Отправляя сие письмо наше из Константинополя, куда мы вынуждены переехать по причине нашей болезни, требующей перемены климата, и по причине беспорядков в Задунайских княжествах, в которых запутались и единственные доходы нашего престола, просим ваше высокопреосвященство споспешествовать и содействовать вашими богоприятными молитвами – к прекращению той и другой болезни нашей, и пребываем на всю жизнь,

Вашего мудрейшего и досточтимейшего высокопреосвященства, возлюбленный во Христе брат и сослужитель, совершенно преданный.

«Александрийский Каллиник».

27-го ч. получена была мною, изданная высокопреосвященным Григорием, митрополитом Новгородским, книга: Истинно древняя и истинно православная Христова церковь, при отношении канцелярии его высокопреосвященства от 24-го числа, № 393, в коем изъяснено:

«По приказанию высокопреосвященнейшего митрополита Новгородского к С.-Петербургского, канцелярия его высокопреосвященства, препровождая при сем один экземпляр книги: Истинно древняя и истинно православная Христова церковь для библиотеки вашего высокопреподобия, покорнейше просит о получении оного уведомить».

Уведомляя о получении книги канцелярию, я в тот же день, т.е. 27-го ч., писал и его высокопреосвященству:

«Сего сентября 27-го дня я имел счастье получить от имени вашего высокопреосвященства, при отношении из канцелярии вашей, книгу: «Истинно древняя и истинно-православная Христова церковь».

Приемля сей драгоценный для меня дар, как знак вашего милостивого архипастырского внимания ко мне и благоволения, имею долг принести за сие вашему высокопреосвященству глубочайшее, сыновнее благодарение.

Испрашивая вашего святительского благословения, имею честь быть"…

3-го октября писал я в Троицкую лавру к преосвящ. митрополиту:

«Во исполнение резолюции вашего высокопреосвященства, последовавшей на отношении к вашему высокопреосвященству от г. исправляющего должность обер-прокурора Св. Синода с извещением о Высочайше утвержденном возвышении окладов служащим при Московской семинарии и подведомых оной училищах, начальники и наставники семинарий и училищ поспешили принести усердное благодарение Богу за попечение начальства о служащих и за милость благочестивейшего Государя Императора. Соборное молебствие по сему случаю совершено было в Николаевской семинарской церкви 3-го сего октября.

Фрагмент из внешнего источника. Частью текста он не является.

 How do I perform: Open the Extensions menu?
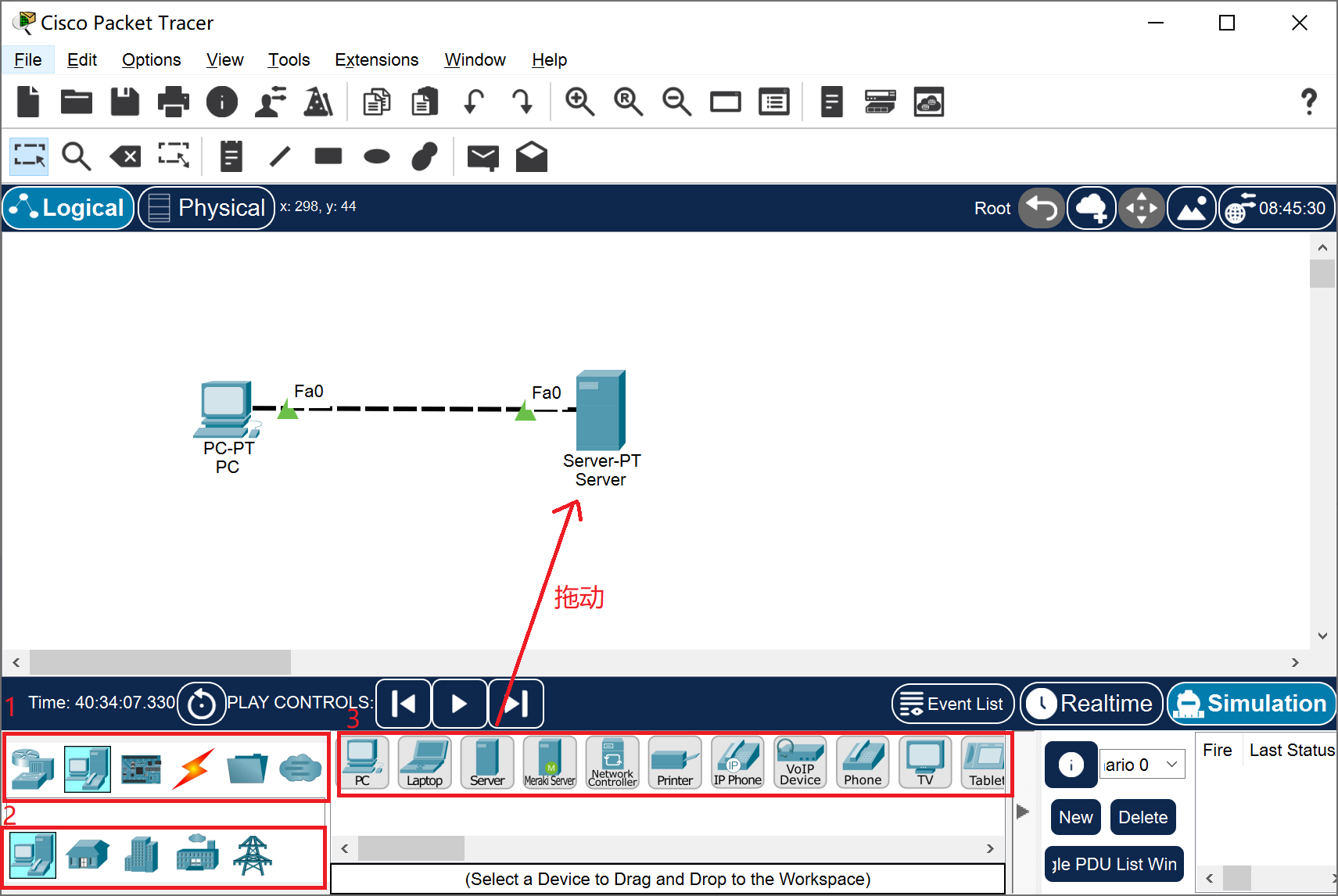[376, 60]
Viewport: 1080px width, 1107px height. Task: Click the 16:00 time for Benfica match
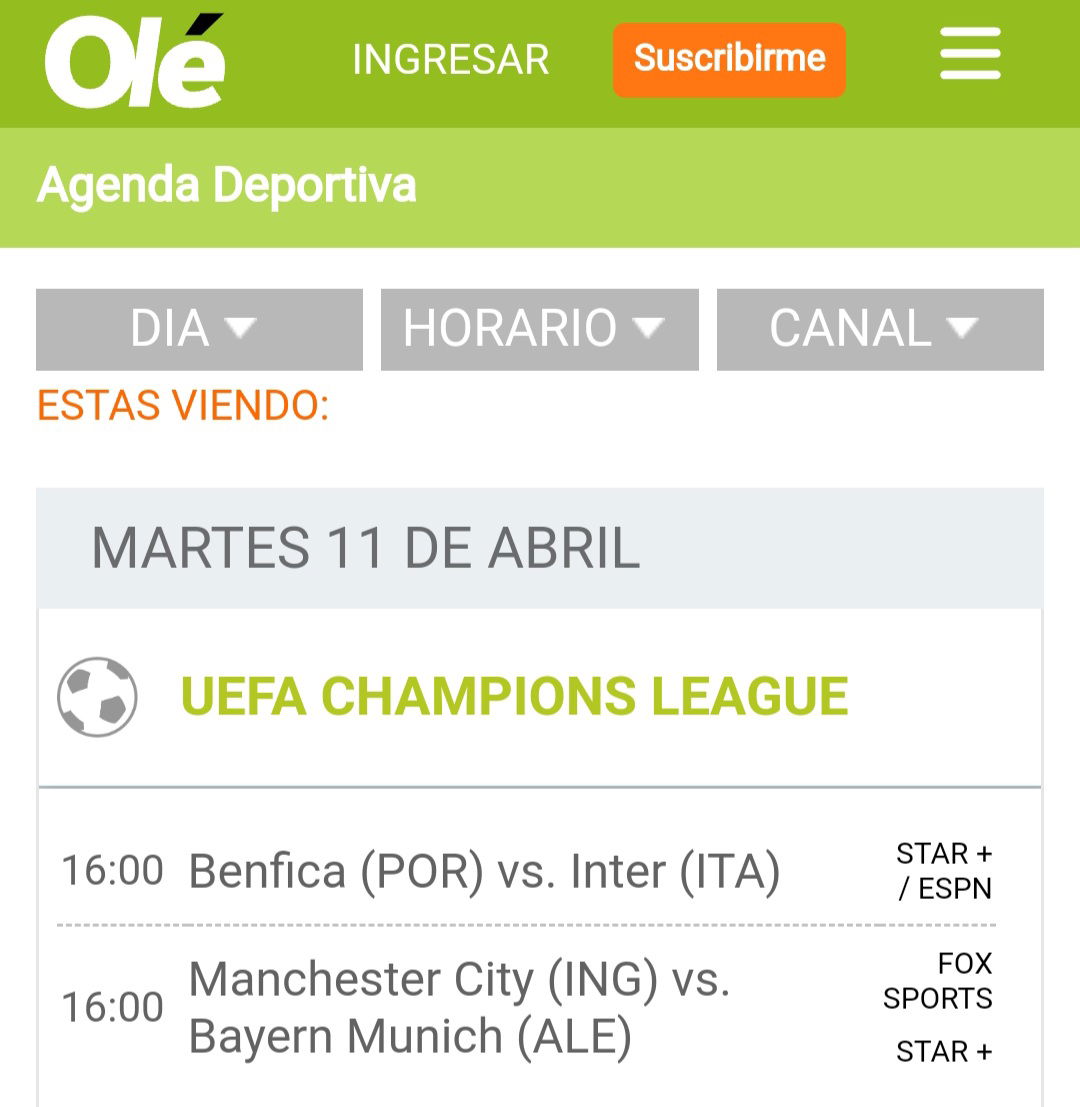point(112,870)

Но, не зависимо от сего, служащее при Московской семинарии и училищах ей подведомых, в избытке сердечной радости о возвышении их благосостояния, почитают священным долгом принести особенное нижайшее благодарение вашему высокопреосвященству, как первому виновнику их радости. Без вашего архипастырского ходатайства, сие конечно по могло бы и совершиться. Благоволите же, высокопреосвященнейший владыко, милостиво принять препровождаемое при сем от служащих при Московской семинарии и училищах, письменное выражение сыновней признательности к высокой особе вашего высокопреосвященства и наше архипастырское о них попечение».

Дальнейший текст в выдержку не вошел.